Understanding VRAM and Bandwidth… Do the Maths!

I see lots of discussion around the impact of PCI-E revisions on performance that are all weirdly speculative.  Not surprising given how often technology debate (which should be scientific) ends up breaking down to be completely anecdotal even in the era of Google and Wikipedia.  The accepted “conventional wisdom” seems to be that you “need” PCI-E 3.0 at super high resolutions.  As far as I can tell, the reason for this stems from literally one person, on one forum, doing a series of benchmark tests using a really nice high-end setup, and the findings becoming gospel.  These were great contributions to be sure, and I’m not one to suggest that the pro review sites like Anand, [H]ard and Tom’s should be gospel (especially since they all started as hobbiests also), but I do think that a single set of findings should never be considered the final word on anything when it comes to PC testing.  This is especially true when the source is a single contributor and not a well vetted testing bench with documented history.  The resolution tested in this case happened to be 1600P surround.  Well since I have now gone to 1440P surround, and that qualifies as “pretty high”, I figured I’d do some testing of my own.  But first, the promised maths:

Each Frame:

2560h * 1440v = 3686400 pixels

32 bits per pixel = 4 bytes per pixel * 3686400 pixels = 14745600 bytes per frame (14.7MB)

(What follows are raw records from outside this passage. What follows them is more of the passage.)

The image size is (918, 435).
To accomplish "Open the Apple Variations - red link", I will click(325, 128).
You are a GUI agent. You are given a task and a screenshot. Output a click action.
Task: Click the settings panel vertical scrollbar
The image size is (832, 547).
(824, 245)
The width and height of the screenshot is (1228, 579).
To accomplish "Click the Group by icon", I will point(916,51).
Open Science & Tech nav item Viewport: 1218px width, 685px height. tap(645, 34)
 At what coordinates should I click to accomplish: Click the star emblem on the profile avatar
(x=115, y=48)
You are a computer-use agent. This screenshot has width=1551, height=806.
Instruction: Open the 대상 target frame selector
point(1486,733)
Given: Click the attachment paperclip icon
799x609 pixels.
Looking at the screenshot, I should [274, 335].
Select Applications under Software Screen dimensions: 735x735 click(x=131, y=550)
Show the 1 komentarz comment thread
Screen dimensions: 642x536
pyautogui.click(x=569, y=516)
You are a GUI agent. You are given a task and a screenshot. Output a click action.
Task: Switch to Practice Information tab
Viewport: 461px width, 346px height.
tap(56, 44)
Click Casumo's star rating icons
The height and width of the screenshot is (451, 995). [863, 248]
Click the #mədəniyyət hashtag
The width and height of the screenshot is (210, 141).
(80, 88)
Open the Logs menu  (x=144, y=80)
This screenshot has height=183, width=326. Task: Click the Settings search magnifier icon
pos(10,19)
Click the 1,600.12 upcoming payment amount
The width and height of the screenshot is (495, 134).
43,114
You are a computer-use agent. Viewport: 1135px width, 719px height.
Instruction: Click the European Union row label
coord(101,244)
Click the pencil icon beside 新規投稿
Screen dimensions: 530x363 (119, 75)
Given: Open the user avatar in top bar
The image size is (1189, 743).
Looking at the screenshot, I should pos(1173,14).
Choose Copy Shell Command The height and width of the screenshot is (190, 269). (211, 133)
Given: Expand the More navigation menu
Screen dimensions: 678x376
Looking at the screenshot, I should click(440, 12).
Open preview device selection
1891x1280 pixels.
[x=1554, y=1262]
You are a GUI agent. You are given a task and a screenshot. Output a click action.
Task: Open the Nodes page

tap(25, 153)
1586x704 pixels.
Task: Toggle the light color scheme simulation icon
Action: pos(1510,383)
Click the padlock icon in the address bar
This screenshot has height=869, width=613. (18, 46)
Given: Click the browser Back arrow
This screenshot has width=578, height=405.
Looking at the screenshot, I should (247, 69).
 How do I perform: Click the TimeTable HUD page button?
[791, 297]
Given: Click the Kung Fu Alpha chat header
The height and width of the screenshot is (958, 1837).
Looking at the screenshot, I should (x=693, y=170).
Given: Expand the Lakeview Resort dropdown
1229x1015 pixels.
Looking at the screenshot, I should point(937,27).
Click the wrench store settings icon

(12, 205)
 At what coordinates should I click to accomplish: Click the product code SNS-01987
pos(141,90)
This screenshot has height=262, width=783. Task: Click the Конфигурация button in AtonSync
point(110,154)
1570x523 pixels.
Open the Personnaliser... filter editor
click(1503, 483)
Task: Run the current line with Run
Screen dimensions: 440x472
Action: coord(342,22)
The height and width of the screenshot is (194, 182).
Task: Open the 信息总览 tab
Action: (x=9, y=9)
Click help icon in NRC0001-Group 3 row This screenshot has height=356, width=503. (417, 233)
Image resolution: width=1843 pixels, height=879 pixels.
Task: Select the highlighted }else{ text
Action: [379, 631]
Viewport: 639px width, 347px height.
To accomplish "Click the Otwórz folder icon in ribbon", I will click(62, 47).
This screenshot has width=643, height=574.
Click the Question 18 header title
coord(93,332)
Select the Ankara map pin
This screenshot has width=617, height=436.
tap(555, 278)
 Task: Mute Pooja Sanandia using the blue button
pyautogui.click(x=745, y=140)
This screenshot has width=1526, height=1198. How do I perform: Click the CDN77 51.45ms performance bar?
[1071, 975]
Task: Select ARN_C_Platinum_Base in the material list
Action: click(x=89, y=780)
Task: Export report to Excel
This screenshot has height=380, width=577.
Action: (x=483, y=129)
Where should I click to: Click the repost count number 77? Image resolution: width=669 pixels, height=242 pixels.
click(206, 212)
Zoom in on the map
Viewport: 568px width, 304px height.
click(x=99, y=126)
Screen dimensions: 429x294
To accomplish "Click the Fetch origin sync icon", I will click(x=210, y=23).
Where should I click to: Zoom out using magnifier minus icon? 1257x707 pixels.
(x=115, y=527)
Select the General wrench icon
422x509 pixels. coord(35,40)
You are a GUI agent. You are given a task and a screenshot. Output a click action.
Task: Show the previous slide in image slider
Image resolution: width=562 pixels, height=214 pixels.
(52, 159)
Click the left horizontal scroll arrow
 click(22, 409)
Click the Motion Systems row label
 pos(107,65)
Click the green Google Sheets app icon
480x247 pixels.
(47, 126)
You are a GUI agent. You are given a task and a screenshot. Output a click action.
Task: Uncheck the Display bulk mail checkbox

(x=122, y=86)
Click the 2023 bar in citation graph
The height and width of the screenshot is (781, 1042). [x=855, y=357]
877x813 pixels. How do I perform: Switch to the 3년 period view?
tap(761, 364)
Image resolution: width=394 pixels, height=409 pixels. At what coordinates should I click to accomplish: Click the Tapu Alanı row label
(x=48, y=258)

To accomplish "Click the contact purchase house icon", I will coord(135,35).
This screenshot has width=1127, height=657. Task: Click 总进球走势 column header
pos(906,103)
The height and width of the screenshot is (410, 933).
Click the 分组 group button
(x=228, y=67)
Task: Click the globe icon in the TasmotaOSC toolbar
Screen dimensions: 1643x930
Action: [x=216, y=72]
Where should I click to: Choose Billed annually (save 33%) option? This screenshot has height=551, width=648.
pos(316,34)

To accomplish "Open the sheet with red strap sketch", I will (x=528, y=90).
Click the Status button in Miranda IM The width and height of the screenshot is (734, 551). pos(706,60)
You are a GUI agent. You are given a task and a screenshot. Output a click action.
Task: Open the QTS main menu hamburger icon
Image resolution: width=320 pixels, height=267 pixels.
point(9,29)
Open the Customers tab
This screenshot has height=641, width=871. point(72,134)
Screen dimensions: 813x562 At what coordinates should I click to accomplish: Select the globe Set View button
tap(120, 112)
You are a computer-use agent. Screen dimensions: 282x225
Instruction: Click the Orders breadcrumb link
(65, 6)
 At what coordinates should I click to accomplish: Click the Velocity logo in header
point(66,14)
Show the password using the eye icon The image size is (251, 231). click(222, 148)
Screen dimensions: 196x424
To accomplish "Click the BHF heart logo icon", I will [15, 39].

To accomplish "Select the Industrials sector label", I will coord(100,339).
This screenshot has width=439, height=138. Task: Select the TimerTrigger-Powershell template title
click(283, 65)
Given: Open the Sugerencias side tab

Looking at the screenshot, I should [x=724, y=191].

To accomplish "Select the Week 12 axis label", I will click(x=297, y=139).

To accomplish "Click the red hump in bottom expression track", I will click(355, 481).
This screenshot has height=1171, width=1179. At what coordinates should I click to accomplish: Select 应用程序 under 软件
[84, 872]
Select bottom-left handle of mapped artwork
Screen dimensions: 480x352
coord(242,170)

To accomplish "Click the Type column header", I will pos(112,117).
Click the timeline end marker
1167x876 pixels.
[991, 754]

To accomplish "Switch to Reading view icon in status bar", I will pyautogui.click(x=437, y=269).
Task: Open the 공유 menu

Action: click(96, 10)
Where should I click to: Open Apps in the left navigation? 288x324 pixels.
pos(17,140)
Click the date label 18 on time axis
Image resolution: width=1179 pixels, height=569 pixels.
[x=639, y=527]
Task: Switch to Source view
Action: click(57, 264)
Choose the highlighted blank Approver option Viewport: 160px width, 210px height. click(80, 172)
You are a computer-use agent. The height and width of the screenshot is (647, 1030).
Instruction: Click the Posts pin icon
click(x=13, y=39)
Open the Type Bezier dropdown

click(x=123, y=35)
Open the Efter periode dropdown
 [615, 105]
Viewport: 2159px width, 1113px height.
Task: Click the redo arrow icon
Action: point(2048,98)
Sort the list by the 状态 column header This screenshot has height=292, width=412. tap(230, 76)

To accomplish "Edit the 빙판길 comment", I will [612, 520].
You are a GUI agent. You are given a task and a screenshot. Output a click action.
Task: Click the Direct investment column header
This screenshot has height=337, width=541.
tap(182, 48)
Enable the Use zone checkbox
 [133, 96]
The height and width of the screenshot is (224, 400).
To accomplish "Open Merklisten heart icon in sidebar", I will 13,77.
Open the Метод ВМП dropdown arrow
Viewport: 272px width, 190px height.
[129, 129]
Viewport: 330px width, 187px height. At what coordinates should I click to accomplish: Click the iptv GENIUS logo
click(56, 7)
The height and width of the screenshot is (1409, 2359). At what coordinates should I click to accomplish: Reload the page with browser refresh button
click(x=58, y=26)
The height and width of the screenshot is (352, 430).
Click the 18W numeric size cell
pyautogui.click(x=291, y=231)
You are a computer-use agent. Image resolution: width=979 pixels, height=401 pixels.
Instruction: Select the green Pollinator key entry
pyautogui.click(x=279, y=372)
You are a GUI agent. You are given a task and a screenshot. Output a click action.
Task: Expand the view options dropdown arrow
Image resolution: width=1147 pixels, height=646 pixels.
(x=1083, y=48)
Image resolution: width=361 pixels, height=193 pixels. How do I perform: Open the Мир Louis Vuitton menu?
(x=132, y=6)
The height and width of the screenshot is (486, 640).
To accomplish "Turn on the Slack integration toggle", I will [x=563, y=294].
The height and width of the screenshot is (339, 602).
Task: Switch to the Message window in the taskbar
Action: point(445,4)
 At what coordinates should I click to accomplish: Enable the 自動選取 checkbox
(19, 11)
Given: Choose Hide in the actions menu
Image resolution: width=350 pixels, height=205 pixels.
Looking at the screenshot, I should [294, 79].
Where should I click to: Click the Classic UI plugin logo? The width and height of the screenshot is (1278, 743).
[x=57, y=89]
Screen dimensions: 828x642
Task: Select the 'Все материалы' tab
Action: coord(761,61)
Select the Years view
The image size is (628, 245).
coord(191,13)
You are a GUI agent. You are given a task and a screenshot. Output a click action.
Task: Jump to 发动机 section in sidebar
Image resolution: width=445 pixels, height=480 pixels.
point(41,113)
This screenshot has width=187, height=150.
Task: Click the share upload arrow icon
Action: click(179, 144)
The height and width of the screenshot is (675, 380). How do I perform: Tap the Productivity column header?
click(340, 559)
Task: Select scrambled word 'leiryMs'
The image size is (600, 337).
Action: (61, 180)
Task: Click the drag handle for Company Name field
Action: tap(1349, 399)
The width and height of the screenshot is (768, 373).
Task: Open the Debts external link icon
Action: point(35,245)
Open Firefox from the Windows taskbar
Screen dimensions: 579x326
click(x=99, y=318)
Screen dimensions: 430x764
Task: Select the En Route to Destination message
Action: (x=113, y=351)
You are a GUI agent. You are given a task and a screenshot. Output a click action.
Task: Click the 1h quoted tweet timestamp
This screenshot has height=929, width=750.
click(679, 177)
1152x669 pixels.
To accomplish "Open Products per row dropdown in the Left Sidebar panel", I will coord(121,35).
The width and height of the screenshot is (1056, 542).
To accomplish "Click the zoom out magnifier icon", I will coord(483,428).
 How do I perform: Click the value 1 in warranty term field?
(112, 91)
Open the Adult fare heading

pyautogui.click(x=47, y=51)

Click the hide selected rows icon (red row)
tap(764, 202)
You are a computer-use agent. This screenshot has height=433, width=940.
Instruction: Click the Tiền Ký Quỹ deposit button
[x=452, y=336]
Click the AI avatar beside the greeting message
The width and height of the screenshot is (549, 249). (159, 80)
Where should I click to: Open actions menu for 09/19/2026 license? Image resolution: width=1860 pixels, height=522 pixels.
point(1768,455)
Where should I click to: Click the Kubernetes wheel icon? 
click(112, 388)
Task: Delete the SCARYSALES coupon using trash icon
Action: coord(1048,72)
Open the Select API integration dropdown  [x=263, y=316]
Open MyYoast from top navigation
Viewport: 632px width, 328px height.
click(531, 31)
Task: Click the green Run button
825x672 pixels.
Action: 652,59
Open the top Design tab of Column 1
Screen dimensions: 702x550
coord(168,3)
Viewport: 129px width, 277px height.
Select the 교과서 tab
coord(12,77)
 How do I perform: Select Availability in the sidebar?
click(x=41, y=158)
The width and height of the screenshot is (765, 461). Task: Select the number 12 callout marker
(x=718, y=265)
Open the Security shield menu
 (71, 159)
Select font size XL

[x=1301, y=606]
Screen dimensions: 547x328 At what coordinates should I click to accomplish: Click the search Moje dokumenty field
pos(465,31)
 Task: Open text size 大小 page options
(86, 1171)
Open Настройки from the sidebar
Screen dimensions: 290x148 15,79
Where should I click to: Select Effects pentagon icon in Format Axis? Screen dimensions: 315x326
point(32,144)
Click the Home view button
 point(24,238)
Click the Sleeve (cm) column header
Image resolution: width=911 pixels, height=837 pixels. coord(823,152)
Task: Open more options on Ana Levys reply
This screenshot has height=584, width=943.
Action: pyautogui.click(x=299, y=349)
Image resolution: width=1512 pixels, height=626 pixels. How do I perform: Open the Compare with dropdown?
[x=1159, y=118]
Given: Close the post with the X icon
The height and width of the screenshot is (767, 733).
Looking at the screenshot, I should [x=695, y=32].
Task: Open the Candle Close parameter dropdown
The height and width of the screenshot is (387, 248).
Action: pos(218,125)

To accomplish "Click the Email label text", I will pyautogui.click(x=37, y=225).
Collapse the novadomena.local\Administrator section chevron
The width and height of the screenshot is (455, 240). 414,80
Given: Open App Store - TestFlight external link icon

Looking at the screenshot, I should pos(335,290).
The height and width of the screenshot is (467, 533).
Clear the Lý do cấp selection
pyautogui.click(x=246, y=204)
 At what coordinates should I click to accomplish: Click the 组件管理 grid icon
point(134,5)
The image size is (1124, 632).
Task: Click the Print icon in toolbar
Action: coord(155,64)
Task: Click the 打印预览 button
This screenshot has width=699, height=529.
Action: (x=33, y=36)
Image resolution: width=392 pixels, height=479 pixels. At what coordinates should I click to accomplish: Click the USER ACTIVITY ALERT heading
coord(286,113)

In surround we have 3 of these 1440P frames being stitched together:

14.7MB * 3 = 44.2MB

Now the next exercise is to determine how much actual data transfer we’ll have since, obviously, a single frame is only useful if we’re talking about a static image.  The 1440P QNIX panels can run 120Hz, but in surround mode, thanks to yet another NVIDIA driver bug (YANDB!), you can’t create a custom resolution.  Therefore we are stuck at a maximum of 60fps.  Of course at this resolution even tri-SLI TITAN, as we saw, isn’t going north of 60fps regularly anyway, so it’s ok:

44.2MB / frame * 60fps = 2654208000 bytes per second (2.654GB / second)

As an aside, this is a good point to talk about the path of this data out to the display:

2.654GB / second * 8 bits / byte = 21233664000 bits / second (21.2Gb/s)

We can start to see here how 4k (which piles just a bit less than this resolution into one panel) requires a massively high bandwidth connection to feed.  Consider:

  • VGA (DVI-A) = ~9.63 Gbit/s (~400 MHz RAMDAC)
  • DVI-D = 3.96 Gbit/s
  • DVI-D Dual Link = 8.16 Gbit/s
  • HDMI
    v1.0/1.1/1.2 = 3.96 Gbit/s
    v1.3/1.4/1.4a = 8.16 Gbit/s
    v2.0 = 14.6 Gbit/s
  • DisplayPort
    v1.0/1.1 = 8.64 Gbit/s
    v1.2 = 17.28 Gbit/s
    v1.3 = 25.93 Gbit/s

As you can see, with a single panel, we would need DisplayPort 1.3 at least to handle 60Hz refresh of this much data.  As mentioned, 4k is actually a bit lower than 1440P surround and requires about 20Gb/s for 60fps.  HDMI color encoding is more wire efficient (4:2:2 chroma) and reduces the bandwidth requirement down to about 7Gb/s or so.  In our surround scenario, we are using three DVD-D dual link connections (1 per panel, 1 per TITAN) and so have plenty of bandwidth

On the assembly side, assuming that we can sustain 60fps we’re going to need 2.654GB per second of bandwidth to move around the data.  Keep in mind, however, that we’re talking about multiple bandwidth paths here.  The whole point of a high end video card having a massive amount of local GDDR5 (6GB at 288GB/s in the case of the TITAN), is so it doesn’t have to pull data from PCI-E.  At this point in the evolution of real time 3D rendering, pretty much the entire 3D pipeline processing happens on the GPU.  PCI-E bus transfers occur to load texture sets for consumption by the 3D rendering process.  Texture data is typically heavily compressed as well since modern GPU’s have dedicated hardware to deal with texture processing.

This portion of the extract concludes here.